§ **BEITRAG**
= = = = = = =

OLG München: Facebook versteht Deutsch

Gebäude des OLG MünchenWann ein Zustellungsempfänger bei Auslandszustellungen nach der EuZVO die Annahme verweigern darf, weil er die Sprache des zuzustellenden Dokuments nicht versteht, war hier im Blog schon Thema. In Bezug auf Facebook hat das OLG München mit Beschluss vom 14.10.2019 – 14 W 1170/19 nun – soweit ersichtlich – als erstes OLG nähere Ausführungen dazu gemacht, wann bei juristischen Personen von einem „Verstehen“ i.S.d. Art. 8 EuZVO auszugehen ist.

Sachverhalt

Der Antragsteller nahm die Antragsgegnerin – die Facebook Ireland Ltd. – auf Unterlassung in Anspruch, einen bestimmten Kommentar zu löschen. Das Landgericht erließ die einstweilige Verfügung im Beschlusswege am 26.04.2019. Die vom Antragsteller beantragte Zustellung an die Beklagte ohne Übersetzungen verfügte das Landgericht antragsgemäß. Die Beklagte erklärte mit Schriftsatz vom 27.06.2019 (innerhalb der Frist des Art. 8 Abs. 1 EuZVO) allerdings, dass sie die Annahme verweigere, weil sie lediglich die englische Sprache verstehe. Das Landgericht hat daraufhin dem Antragsteller mitgeteilt, die einstweilige Verfügung habe nicht zugestellt werden können, da sie nicht übersetzt sei. Kein Mitglied ihrer Rechtsabteilung verfüge über ausreichende Kenntnisse der deutschen Sprache, um gerichtliche Schriftstücke vollumfänglich zu verstehen. Die Dienstleistungen von Facebook würden in 89 Sprachen, sie verfüge aber nicht über Angestellte, die sämtliche dieser 89 Sprachen sprächen. Das Gericht forderte deshalb für eine Übersetzung einen Vorschuss von 700 EUR an. Der Antragsteller kam dem nicht nach und berief sich darauf, die Annahmeverweigerung sei gem. §§ 179 Satz 3 ZPO, 242 BGB rechtsmissbräuchlich. Das Landgericht erließ daraufhin einen Beschluss, wonach 1.) der Beschluss vom 26.04.2019 ins Englische zu übersetzen sei, 2.) die Kosten der Übersetzung der Antragsteller trage und 3.) die Übersetzung davon abhängig gemacht werde, dass der Antragsteller einen Vorschuss von 700 EUR einzahle. Dagegen wendet sich der Antragsteller mit der sofortigen Beschwerde, der das Landgericht nicht abgeholfen hat.

= = = = = = =

§ **BEREITGESTELLTES MATERIAL**
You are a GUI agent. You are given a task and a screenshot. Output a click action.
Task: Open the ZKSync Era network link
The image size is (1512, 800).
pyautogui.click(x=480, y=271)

= = = = = = =

§ **DEINE AUFGABE**
Gib aus dem Beitrag über Facebook und das OLG München wortgetreu den Abschnitt aus, der mit „OLG München: Facebook“ beginnt und sich bis einschließlich „EuZVO auszugehen ist.“ fortsetzt.

§ **FERTIGE ANTWORT**
OLG München: Facebook versteht Deutsch

Gebäude des OLG MünchenWann ein Zustellungsempfänger bei Auslandszustellungen nach der EuZVO die Annahme verweigern darf, weil er die Sprache des zuzustellenden Dokuments nicht versteht, war hier im Blog schon Thema. In Bezug auf Facebook hat das OLG München mit Beschluss vom 14.10.2019 – 14 W 1170/19 nun – soweit ersichtlich – als erstes OLG nähere Ausführungen dazu gemacht, wann bei juristischen Personen von einem „Verstehen“ i.S.d. Art. 8 EuZVO auszugehen ist.